Pinyin: bǎo dāo wèi lǎo
English: Treasure knife does not age; old but still vigorous/still got it

Sean Connery

Example Usage

我還是一樣寶刀未老(我还是一样宝刀未老
wǒ hái shì yīyàng bǎodāowèilǎo

I’m old, but still as vigorous as always

他雖然年紀大了但演技過人,真是寶刀未老啊 (他虽然年纪大了但演技过人,真是宝刀未老啊)
tā suīrán niánjì dà le dàn yǎnjì guò rén zhēn shì bǎodāowèilǎo a

Even though he may be old, his acting skills are still better than most, he’s definitely still got it!

The way you translate this idiom into English is really up to you, it really depends on who you are talking about and the situation. Just remember to capture the feeling that the person you’re talking about is still 厲害(厉害 lì hài) regardless of their age.

2 responses to “A treasure knife does not age – No-nonsense Chinese Idioms

  1. Hi Chris- I found this post extremely helpful in explaining this idiom. The examples make it so usable. How do you come up with those? Have you heard people using the idiom this way?

    Thanks for the great info!

    Nora

  2. Hi Nora,

    Honestly, I can’t remember because I learnt this one quite a long time ago.
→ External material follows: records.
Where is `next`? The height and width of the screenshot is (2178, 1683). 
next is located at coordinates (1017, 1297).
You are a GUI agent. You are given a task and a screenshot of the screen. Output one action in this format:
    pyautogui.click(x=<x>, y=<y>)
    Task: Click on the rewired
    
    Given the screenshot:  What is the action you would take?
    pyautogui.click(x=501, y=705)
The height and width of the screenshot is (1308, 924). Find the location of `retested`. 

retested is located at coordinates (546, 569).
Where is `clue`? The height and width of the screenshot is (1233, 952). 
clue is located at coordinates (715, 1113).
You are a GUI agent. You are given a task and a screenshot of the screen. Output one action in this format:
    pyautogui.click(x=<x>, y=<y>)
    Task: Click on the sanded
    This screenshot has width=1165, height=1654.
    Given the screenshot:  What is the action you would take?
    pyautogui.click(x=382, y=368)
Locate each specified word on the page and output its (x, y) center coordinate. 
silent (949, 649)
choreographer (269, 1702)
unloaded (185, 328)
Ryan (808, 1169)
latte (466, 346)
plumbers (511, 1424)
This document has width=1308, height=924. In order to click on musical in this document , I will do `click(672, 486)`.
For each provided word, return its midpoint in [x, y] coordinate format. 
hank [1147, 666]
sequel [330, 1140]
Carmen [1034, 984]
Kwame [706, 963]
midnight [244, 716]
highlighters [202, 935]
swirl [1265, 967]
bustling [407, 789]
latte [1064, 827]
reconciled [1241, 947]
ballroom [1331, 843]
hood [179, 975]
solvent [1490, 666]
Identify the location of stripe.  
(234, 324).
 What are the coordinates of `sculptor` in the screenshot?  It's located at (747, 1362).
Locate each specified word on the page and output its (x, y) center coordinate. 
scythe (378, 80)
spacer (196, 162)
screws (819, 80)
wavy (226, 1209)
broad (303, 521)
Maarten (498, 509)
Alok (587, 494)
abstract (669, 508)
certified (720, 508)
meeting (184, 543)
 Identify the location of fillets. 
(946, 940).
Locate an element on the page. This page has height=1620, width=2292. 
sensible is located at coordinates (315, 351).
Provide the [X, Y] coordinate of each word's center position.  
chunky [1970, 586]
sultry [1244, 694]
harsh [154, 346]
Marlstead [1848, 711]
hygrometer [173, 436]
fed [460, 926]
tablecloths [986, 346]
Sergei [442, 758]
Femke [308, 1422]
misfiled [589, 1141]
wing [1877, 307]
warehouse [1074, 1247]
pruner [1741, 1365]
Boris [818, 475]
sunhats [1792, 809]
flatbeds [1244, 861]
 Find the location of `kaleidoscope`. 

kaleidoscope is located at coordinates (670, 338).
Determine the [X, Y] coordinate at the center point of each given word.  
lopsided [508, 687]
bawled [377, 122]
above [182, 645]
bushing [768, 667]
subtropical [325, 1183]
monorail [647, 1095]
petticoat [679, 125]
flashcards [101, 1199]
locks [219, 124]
Most, if not all of the time, I hear them used in films, and after checking a dictionary I will ask a native speaker friend to suggest an example sentence, or check one that I have already written. With the exception of 孑然一身 or “forever alone” which I’ve really only seen used on the internets, all of the other idioms I chose because I think they are genuinely useful.